▶ **EXERCISE DATA**

▼

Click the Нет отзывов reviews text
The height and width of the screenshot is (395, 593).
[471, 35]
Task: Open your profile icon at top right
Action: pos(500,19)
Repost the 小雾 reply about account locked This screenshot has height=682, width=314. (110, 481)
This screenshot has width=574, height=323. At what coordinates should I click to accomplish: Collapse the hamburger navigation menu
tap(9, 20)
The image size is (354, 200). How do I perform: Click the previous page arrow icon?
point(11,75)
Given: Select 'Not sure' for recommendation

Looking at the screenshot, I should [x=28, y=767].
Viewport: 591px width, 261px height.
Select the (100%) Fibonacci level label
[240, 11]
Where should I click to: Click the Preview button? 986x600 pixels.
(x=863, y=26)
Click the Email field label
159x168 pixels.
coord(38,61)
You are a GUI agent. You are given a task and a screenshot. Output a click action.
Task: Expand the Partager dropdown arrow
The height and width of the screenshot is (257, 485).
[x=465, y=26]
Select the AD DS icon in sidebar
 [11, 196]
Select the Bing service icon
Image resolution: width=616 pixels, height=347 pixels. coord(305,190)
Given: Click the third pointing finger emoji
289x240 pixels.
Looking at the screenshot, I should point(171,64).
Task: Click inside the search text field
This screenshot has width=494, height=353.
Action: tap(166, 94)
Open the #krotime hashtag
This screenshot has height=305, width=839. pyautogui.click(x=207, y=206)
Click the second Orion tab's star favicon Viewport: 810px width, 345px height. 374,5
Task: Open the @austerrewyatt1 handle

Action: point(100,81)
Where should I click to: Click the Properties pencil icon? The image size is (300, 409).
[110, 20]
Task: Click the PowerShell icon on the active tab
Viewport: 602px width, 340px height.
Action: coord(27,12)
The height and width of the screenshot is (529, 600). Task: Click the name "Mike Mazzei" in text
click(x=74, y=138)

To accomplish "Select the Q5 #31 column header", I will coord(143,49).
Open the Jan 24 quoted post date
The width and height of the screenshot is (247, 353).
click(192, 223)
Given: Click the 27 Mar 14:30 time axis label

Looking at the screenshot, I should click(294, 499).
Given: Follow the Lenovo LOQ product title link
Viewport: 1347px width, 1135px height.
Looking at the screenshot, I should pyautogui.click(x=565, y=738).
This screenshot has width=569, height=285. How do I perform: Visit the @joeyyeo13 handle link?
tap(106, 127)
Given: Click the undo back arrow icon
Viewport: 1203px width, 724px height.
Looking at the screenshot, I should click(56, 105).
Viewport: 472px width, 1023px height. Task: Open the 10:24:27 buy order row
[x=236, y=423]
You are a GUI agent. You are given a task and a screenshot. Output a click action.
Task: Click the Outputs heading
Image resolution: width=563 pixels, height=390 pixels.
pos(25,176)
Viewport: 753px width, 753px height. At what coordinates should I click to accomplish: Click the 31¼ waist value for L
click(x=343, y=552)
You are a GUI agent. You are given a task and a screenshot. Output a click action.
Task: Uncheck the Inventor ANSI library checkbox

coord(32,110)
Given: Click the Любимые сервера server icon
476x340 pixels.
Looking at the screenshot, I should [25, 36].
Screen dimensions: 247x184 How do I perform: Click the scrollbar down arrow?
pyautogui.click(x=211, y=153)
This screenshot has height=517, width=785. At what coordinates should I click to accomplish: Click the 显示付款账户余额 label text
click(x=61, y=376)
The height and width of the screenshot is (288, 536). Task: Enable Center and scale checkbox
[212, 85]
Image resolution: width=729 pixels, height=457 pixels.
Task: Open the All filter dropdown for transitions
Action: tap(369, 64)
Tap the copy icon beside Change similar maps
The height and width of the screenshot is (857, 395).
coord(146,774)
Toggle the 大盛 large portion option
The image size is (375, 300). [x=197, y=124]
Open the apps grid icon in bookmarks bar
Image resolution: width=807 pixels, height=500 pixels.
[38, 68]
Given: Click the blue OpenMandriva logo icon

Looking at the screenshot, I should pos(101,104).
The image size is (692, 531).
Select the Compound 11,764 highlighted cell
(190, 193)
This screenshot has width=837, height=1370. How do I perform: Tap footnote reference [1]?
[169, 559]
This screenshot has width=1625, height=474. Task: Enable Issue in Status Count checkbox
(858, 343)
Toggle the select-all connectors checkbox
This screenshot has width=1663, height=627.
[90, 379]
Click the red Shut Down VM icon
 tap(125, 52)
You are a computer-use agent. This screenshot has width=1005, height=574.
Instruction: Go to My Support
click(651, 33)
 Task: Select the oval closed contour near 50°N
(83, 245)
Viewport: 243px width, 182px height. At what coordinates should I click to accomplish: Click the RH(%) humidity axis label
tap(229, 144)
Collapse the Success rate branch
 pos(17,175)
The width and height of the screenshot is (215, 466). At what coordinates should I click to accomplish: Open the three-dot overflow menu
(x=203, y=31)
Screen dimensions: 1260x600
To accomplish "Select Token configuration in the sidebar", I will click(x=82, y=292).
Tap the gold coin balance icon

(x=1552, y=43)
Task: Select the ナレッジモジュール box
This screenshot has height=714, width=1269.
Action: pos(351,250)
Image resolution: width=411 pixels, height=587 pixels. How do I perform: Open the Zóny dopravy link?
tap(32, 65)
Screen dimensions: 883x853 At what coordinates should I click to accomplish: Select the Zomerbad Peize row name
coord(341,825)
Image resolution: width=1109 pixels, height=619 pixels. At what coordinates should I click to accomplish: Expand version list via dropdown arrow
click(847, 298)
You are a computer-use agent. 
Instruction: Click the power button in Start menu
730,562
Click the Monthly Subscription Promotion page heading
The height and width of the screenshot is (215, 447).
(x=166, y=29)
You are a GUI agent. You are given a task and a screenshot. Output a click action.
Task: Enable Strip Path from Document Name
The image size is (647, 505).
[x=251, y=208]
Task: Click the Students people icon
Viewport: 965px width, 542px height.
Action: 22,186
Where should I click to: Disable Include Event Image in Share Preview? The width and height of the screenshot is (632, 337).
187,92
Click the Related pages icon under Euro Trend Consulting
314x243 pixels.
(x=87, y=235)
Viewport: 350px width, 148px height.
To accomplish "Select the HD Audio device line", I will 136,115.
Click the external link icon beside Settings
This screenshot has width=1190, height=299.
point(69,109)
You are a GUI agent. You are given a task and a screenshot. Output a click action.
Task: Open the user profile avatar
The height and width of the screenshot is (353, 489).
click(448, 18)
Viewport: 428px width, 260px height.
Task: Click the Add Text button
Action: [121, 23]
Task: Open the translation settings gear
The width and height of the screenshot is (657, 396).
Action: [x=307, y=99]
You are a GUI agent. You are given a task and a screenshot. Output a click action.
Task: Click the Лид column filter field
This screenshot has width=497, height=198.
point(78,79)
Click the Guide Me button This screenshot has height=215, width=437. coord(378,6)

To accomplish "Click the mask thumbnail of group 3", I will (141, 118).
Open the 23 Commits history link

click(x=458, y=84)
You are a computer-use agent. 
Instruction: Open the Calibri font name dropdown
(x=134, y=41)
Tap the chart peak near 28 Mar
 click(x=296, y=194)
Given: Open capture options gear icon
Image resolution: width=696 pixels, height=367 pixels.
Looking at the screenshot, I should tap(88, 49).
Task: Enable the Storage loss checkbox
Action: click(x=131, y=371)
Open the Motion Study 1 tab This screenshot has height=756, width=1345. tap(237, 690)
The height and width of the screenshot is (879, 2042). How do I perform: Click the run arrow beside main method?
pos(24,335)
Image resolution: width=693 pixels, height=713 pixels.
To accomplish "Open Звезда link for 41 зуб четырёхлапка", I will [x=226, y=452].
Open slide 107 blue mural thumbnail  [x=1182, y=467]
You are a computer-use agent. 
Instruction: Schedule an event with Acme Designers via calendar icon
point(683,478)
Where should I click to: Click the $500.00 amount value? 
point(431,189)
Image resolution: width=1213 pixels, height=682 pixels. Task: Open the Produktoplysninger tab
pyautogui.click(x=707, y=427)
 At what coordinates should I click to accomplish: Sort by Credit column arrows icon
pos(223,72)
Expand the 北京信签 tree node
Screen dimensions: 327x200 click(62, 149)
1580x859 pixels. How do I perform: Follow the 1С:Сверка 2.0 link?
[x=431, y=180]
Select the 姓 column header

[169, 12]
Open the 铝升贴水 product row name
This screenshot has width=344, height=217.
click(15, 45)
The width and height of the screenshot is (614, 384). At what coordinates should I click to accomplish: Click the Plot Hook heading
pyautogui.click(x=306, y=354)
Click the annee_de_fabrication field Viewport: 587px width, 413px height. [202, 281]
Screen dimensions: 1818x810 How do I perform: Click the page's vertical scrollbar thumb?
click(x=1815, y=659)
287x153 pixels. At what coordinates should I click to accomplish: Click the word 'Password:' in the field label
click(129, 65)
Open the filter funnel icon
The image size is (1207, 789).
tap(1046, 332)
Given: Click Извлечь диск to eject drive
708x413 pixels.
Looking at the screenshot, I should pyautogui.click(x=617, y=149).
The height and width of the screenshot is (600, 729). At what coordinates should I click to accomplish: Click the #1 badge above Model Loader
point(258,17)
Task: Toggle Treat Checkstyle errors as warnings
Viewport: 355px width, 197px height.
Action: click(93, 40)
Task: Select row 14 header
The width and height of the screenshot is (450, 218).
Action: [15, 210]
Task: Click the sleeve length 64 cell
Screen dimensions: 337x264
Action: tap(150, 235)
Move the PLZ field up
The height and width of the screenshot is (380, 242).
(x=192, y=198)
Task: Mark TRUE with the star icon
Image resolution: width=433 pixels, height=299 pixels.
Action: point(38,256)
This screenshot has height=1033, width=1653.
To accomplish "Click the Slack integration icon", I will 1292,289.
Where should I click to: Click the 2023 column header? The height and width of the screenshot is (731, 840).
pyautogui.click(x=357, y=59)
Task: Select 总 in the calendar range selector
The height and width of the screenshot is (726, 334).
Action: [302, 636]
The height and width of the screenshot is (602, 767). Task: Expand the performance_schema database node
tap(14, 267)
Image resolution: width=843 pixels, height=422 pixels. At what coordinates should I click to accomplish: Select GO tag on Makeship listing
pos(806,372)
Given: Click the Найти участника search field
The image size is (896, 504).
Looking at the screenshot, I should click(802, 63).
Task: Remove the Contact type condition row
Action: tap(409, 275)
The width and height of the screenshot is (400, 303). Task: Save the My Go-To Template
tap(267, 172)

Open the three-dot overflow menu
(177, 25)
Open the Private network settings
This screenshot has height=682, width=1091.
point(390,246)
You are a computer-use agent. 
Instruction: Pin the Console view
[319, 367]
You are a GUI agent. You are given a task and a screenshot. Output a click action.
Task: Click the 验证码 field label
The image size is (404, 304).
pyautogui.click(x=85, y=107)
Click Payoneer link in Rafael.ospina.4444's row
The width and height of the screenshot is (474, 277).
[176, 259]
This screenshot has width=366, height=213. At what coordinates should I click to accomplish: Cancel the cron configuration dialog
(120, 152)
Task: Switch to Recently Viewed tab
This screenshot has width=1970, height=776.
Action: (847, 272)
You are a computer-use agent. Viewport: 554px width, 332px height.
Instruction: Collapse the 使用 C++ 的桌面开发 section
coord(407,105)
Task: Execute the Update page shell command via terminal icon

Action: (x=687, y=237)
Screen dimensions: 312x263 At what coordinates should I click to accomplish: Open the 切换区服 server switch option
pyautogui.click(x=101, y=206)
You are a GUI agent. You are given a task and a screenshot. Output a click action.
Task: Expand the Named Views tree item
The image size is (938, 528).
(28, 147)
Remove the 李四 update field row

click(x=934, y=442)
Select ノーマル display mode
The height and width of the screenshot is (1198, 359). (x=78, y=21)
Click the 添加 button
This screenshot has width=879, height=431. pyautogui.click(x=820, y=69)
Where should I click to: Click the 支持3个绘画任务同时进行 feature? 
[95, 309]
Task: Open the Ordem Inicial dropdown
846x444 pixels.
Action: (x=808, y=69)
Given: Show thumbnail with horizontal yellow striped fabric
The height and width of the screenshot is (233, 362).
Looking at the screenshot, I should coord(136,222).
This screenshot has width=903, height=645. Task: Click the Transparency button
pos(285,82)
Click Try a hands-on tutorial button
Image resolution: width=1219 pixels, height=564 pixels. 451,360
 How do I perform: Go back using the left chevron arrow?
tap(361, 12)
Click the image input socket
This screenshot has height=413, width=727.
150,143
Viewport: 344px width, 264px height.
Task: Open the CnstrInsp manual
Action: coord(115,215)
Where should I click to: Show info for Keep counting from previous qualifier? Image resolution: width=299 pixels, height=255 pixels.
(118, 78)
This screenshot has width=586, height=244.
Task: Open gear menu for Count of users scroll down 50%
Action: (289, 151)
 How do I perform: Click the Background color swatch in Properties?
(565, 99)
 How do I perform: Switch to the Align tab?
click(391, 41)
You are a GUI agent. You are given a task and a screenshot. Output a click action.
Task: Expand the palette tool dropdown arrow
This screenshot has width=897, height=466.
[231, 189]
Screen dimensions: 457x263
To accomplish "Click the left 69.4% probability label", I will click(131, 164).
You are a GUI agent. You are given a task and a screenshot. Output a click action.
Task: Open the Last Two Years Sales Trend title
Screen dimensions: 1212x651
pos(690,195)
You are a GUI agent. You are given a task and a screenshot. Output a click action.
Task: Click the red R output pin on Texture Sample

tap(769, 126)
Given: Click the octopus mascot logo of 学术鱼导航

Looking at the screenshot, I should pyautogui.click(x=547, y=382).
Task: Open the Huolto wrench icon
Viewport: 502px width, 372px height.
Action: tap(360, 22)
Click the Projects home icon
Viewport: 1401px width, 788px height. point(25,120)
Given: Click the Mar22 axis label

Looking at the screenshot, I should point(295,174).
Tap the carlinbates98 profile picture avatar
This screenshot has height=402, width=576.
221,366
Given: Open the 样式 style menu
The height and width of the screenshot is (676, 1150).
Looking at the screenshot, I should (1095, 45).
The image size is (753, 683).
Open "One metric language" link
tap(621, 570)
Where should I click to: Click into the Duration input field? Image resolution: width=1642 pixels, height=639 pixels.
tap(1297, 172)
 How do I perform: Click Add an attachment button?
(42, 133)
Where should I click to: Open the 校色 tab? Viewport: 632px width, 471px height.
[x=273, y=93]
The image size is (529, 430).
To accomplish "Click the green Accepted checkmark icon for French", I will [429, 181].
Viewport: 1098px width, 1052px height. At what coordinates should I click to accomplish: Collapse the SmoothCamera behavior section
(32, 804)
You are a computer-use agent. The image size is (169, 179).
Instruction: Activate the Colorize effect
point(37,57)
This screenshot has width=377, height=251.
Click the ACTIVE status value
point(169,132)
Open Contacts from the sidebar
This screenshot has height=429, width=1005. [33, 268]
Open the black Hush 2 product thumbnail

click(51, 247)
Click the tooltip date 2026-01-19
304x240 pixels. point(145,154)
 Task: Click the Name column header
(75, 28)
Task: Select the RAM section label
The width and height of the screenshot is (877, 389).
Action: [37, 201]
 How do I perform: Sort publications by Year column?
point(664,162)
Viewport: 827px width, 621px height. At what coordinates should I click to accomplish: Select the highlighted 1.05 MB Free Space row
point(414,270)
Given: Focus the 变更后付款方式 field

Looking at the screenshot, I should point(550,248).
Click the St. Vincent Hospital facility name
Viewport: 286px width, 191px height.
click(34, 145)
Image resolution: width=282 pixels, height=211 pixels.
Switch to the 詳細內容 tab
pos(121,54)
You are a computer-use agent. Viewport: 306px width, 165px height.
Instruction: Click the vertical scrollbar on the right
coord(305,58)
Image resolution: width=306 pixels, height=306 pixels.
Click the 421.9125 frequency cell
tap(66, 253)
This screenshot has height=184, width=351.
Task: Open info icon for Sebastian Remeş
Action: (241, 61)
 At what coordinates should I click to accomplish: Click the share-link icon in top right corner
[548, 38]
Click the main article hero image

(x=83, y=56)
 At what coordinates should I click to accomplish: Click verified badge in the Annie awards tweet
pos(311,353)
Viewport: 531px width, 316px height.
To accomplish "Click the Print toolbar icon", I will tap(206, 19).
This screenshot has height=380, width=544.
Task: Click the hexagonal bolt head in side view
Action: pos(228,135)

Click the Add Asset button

▲

▶ **YOUR OBJECTIVE**
Within the data above, the lines from the one with "Image resolution: width=433" to the one with "Open the Private network settings" must be repeated exactly; no other line belongs in the answer.

▶ **SOLUTION TO THIS TASK**
Image resolution: width=433 pixels, height=299 pixels.
Action: point(38,256)
This screenshot has height=1033, width=1653.
To accomplish "Click the Slack integration icon", I will 1292,289.
Where should I click to: Click the 2023 column header? The height and width of the screenshot is (731, 840).
pyautogui.click(x=357, y=59)
Task: Select 总 in the calendar range selector
The height and width of the screenshot is (726, 334).
Action: [302, 636]
The height and width of the screenshot is (602, 767). Task: Expand the performance_schema database node
tap(14, 267)
Image resolution: width=843 pixels, height=422 pixels. At what coordinates should I click to accomplish: Select GO tag on Makeship listing
pos(806,372)
Given: Click the Найти участника search field
The image size is (896, 504).
Looking at the screenshot, I should click(802, 63).
Task: Remove the Contact type condition row
Action: tap(409, 275)
The width and height of the screenshot is (400, 303). Task: Save the My Go-To Template
tap(267, 172)

Open the three-dot overflow menu
(177, 25)
Open the Private network settings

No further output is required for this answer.